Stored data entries

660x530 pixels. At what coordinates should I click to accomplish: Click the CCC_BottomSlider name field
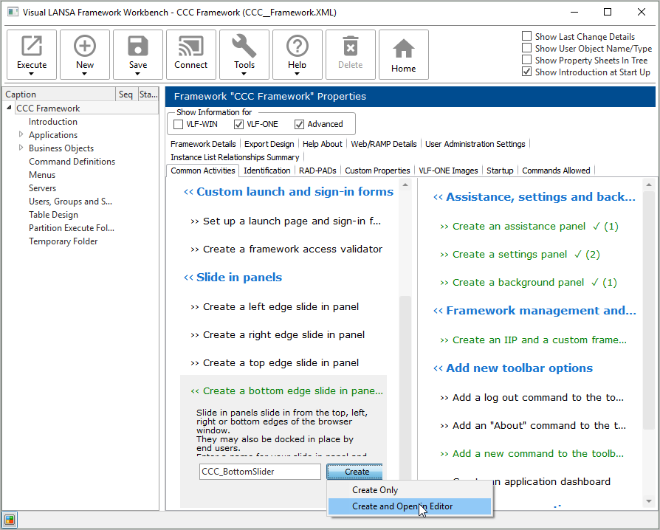[260, 472]
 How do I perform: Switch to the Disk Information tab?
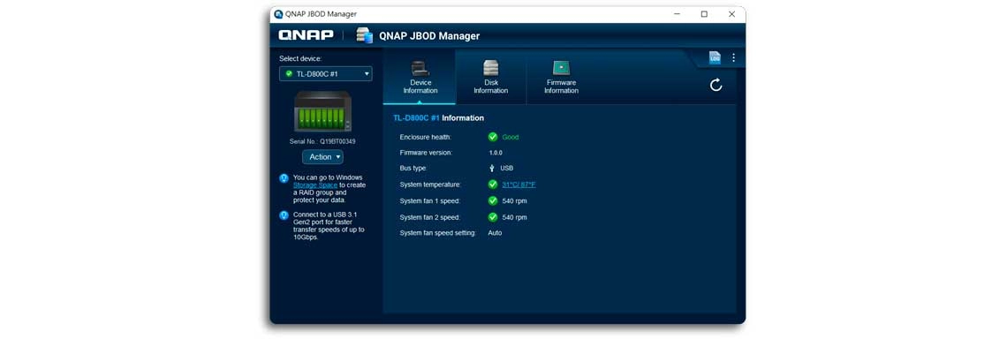coord(490,78)
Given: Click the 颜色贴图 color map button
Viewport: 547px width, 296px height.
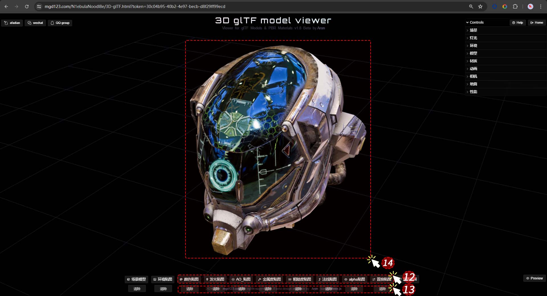Looking at the screenshot, I should tap(189, 279).
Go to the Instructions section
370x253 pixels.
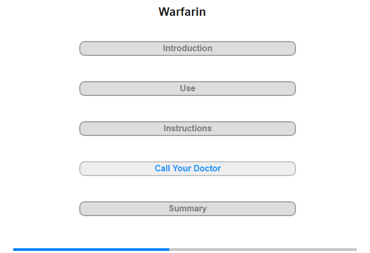[x=187, y=129]
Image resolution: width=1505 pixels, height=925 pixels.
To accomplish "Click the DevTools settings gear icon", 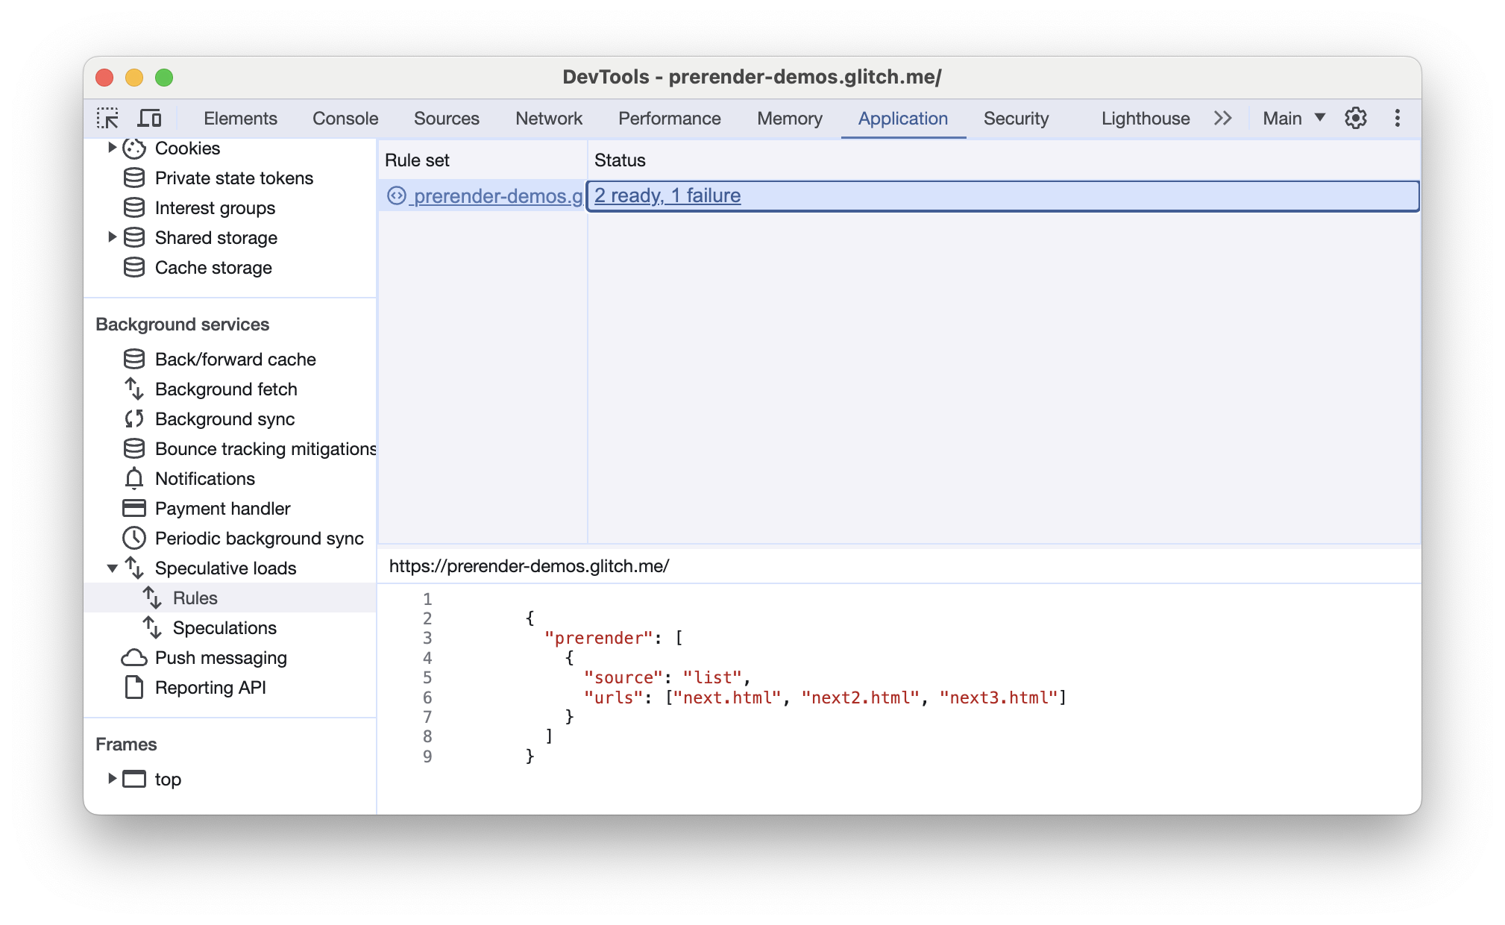I will pyautogui.click(x=1354, y=119).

TASK OBJECTIVE —
Nothing but the lines from the first line of the records above to the line with "Given: Click the 颜色贴图 color map button", inclusive, should be transcribed exactly, and the pictures must be left out.

RESPONSE TO THE EXERCISE —
660x530 pixels. At what coordinates should I click to accomplish: Click the CCC_BottomSlider name field
[260, 472]
 How do I perform: Switch to the Disk Information tab?
coord(490,78)
Given: Click the 颜色贴图 color map button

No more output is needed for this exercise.